-- BEGIN RECORDS SHOWN --

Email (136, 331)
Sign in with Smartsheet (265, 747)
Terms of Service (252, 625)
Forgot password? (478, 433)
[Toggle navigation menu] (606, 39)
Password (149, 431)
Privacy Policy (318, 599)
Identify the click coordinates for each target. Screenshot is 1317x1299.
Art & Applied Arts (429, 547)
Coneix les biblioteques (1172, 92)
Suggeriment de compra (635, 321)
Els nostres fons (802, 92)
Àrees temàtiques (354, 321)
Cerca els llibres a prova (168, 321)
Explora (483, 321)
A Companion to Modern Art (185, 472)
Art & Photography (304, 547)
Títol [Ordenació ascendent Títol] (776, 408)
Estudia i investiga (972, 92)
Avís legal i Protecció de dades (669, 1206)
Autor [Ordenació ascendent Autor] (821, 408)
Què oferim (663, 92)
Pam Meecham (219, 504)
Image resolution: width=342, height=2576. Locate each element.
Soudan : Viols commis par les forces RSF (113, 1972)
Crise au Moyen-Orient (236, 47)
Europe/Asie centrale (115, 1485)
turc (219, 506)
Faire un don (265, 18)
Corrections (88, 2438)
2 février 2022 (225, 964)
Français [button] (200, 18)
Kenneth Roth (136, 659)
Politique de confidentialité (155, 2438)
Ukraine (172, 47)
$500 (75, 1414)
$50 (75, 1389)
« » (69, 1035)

-- END RECORDS SHOWN --

Rewrite all of the material above, swapping "Privacy Policy" for "Privacy Notice" and leaving everything else unchanged.

_ANSWER TO THIS TASK_
Email (136, 331)
Sign in with Smartsheet (265, 747)
Terms of Service (252, 625)
Forgot password? (478, 433)
[Toggle navigation menu] (606, 39)
Password (149, 431)
Privacy Notice (318, 599)
Identify the click coordinates for each target. Screenshot is 1317x1299.
Art & Applied Arts (429, 547)
Coneix les biblioteques (1172, 92)
Suggeriment de compra (635, 321)
Els nostres fons (802, 92)
Àrees temàtiques (354, 321)
Cerca els llibres a prova (168, 321)
Explora (483, 321)
A Companion to Modern Art (185, 472)
Art & Photography (304, 547)
Títol [Ordenació ascendent Títol] (776, 408)
Estudia i investiga (972, 92)
Avís legal i Protecció de dades (669, 1206)
Autor [Ordenació ascendent Autor] (821, 408)
Què oferim (663, 92)
Pam Meecham (219, 504)
Image resolution: width=342, height=2576. Locate each element.
Soudan : Viols commis par les forces RSF (113, 1972)
Crise au Moyen-Orient (236, 47)
Europe/Asie centrale (115, 1485)
turc (219, 506)
Faire un don (265, 18)
Corrections (88, 2438)
2 février 2022 (225, 964)
Français [button] (200, 18)
Kenneth Roth (136, 659)
Politique de confidentialité (155, 2438)
Ukraine (172, 47)
$500 (75, 1414)
$50 (75, 1389)
« » (69, 1035)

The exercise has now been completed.